David Ferrer Jumps Off to Hot Start in 2011

iTUSA's David Ferrer jumped off to a blazing start in 2011, winning the ATP Heineken Open hosted in Auckland, New Zealand. Beating top German player Philipp Kohlschreiber in the quarters, Ferrer went on to beat #21 ranked David Nalbandian, in straight sets, 6-3, 6-2.

Ferrer followed up his tournament win in New Zealand with a great run at the Australian Open. In the quarterfinals, he beat world's number one and fellow countryman Rafael Nadal in straight sets, 6-4, 6-2, 6-3. Ferrer's run came to an end in the semifinals against the #5 world-ranked player, Andy Murray, where he lost two tie-breaks in 4 hard-fought sets, 6-4, 6-7, 1-6, 6-7.

Through the first month of the season, Ferrer has won more matches (9) than any other ATP player. Now ranked #6 in the world, Ferrer aims to improve on his career-high ranking of #4. David's brother, Javier Ferrer, will be joining iTUSA founder Rafael Font de Mora and Mariano Peinado in hosting the iTUSA Summer Player Development program (see details below).

iTUSA Summer Player Development Program

iTUSA is announcing a new Summer Player Development Program, accelerating the iTUSA mission to turn "Players into Champions."

The program will be overseen and directed by iTUSA founder and president Rafael Font de Mora, as well as Javier Ferrer, brother of ATP world's number six player David Ferrer and Director of the David Ferrer Academy in Spain.

Players will benefit in a number of ways:

• Experience of training with Mariano Peinado (David Ferrer’s development coach from ages 5-12).
• Advanced player development in every area of the game, from fitness, to stroke mechanics, to mental toughness.

Questions.
- a) Reproduce the passage of the article on David Ferrer word for word, starting at "Through the first" and ending at "(see details below).".
- b) Pick up the article on David Ferrer after its final sentence and keep writing it.
The material that follows has no connection to the article on David Ferrer.

Source records:
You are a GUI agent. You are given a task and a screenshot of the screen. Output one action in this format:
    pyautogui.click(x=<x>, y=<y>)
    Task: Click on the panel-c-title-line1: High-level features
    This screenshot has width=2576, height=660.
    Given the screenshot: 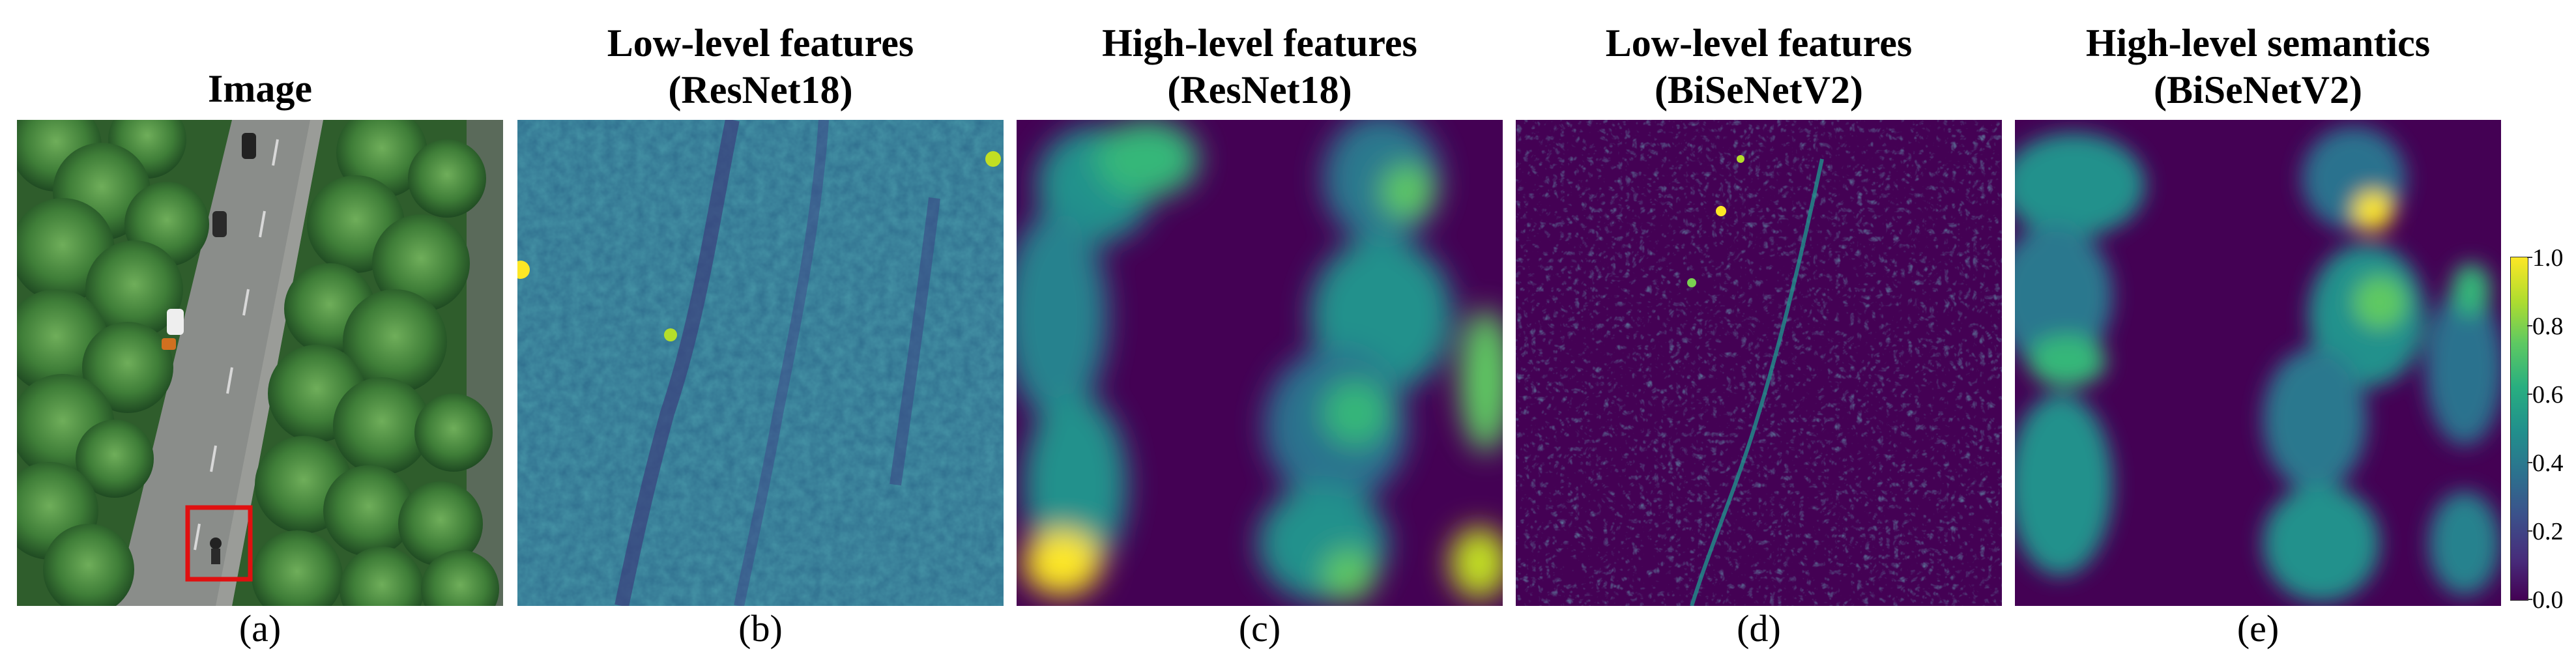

Answers for this exercise.
- a)
Through the first month of the season, Ferrer has won more matches (9) than any other ATP player. Now ranked #6 in the world, Ferrer aims to improve on his career-high ranking of #4. David's brother, Javier Ferrer, will be joining iTUSA founder Rafael Font de Mora and Mariano Peinado in hosting the iTUSA Summer Player Development program (see details below).

- b)
• Learn the championship Spanish game, particularly on how this is executed on clay courts.
• Learn something of the Spanish language and culture (no, you don't need to speak Spanish to participate).
• Direct supervision and training by Javier Ferrer and Rafael Font de Mora.

The program is open to all intermediate and advanced players. There are a number of options available to participants, from half and full day training, as well as tournament play.

The program will get underway during the summer months at the iTUSA world-class training facility in Scottsdale, Arizona and at the David Ferrer Academy in Spain in July. The costs are $1,000 to $2,000 per week, depending on the service and program.

Reservation deadline is May 1, 2011. Click here for more details and to sign-up.

More iTUSA Player Success

Another group of iTUSA members is enjoying success through the iTUSA program. Barb Meyer has been a USPTA certified teaching pro for 18 years. She is currently the Head Tennis Professional at Oak Ridge Country Club and the Head Coach of Orono High School’s girls tennis team. Barb has also started the Meyer Tennis Academy which focuses on developing top-level players.

After meeting Rafael (Rafa) Font de Mora 4 years ago during a trip to Scottsdale, Barb was amazed at the method of coaching and the rapid advancement of the iTUSA players. Since then she has begun to bring her players from Minnesota down to work with Rafael and the iTUSA coaches. "Our players are transformed by his coaching. Rafa can instantly tell what a player needs to do to improve,” said Meyer. "I get to watch Rafa and his staff work with my players firsthand so when we return home we can continue improving their game."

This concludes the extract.